What to produce:
In the listing below, locate the line containing "Image resolution: width=395" and copy it and every line after it through the end, exactly as written, leaving out any pictures.

Material for the task START

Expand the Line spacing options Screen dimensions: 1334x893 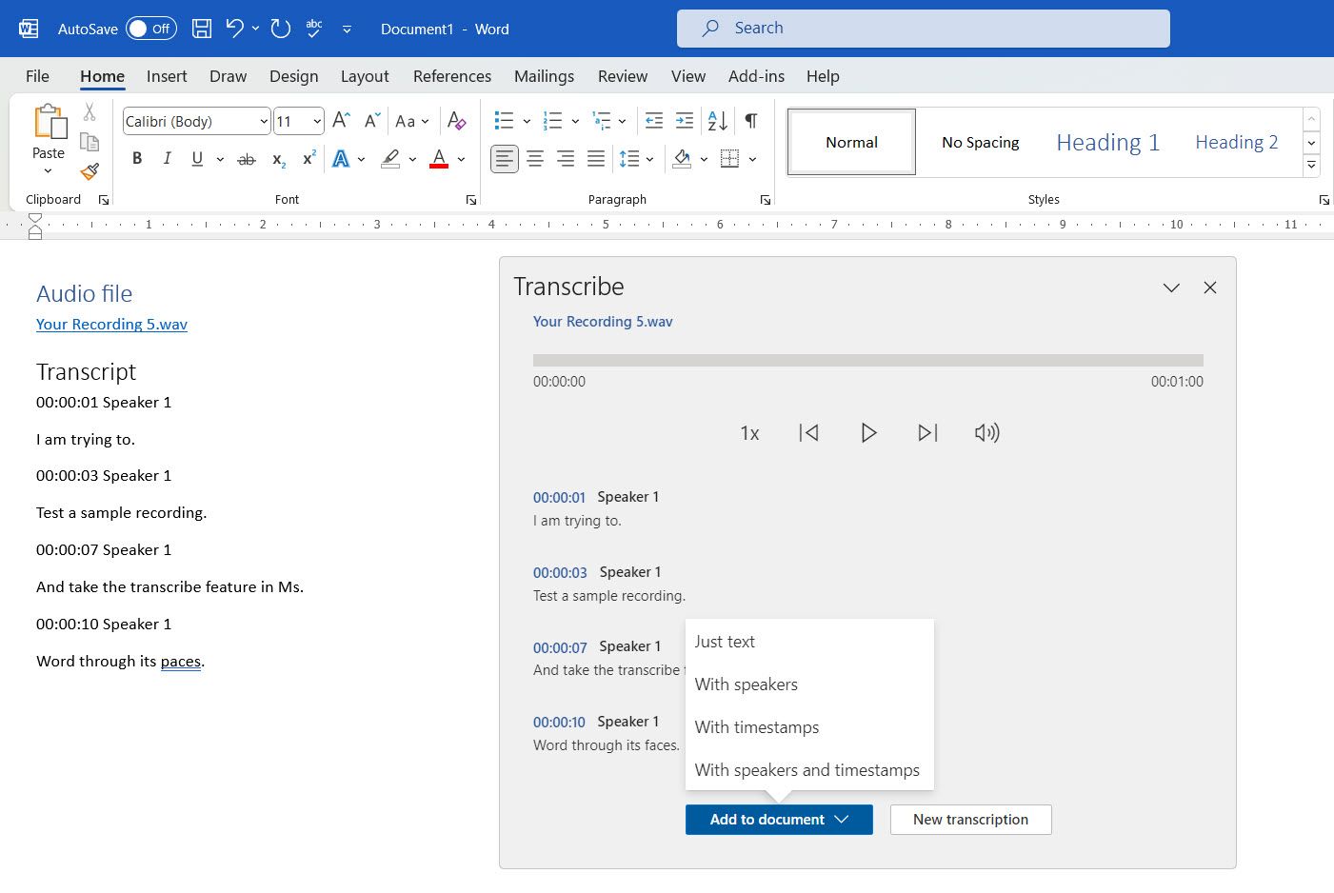pyautogui.click(x=646, y=159)
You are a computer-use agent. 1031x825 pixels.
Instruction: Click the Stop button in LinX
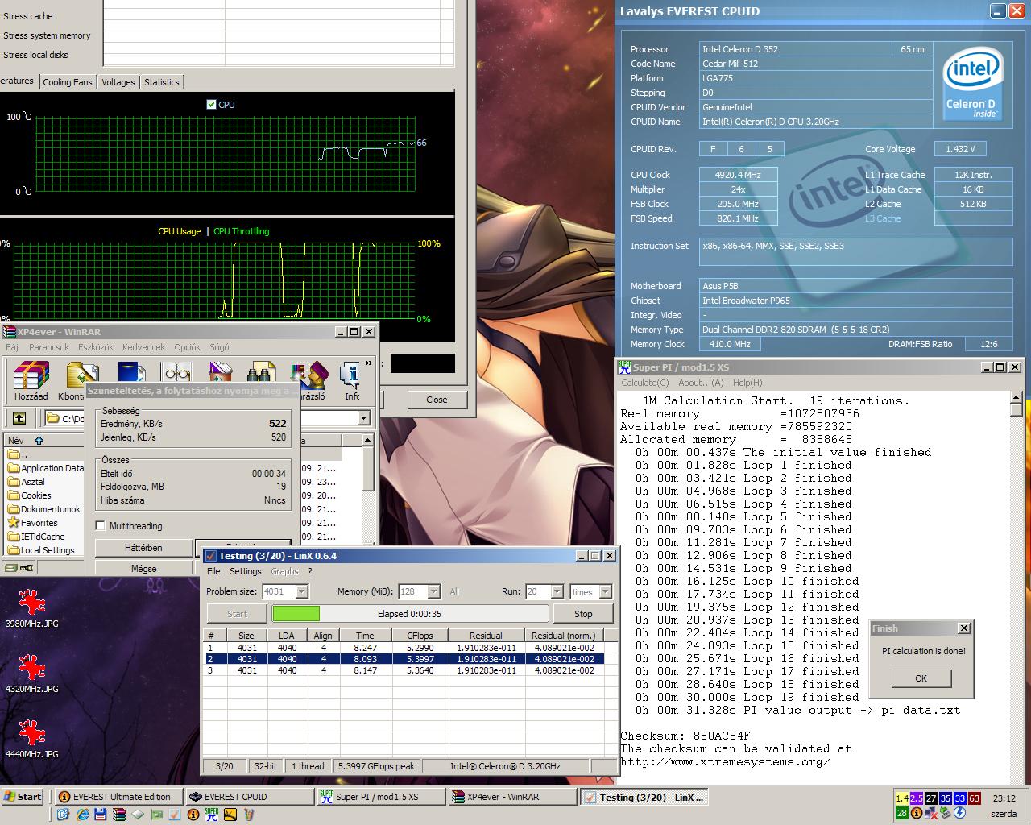(x=583, y=614)

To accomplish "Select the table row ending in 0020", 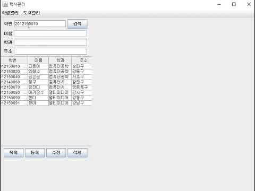I will point(46,72).
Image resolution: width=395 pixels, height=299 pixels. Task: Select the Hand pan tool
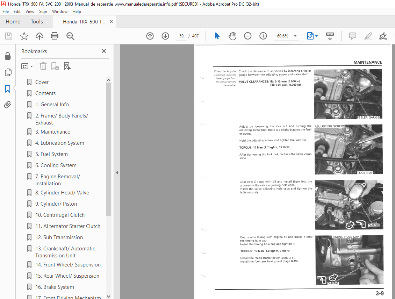232,36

Material for the task END

Answer section:
Image resolution: width=395 pixels, height=299 pixels. Task: Select the Hand pan tool
232,36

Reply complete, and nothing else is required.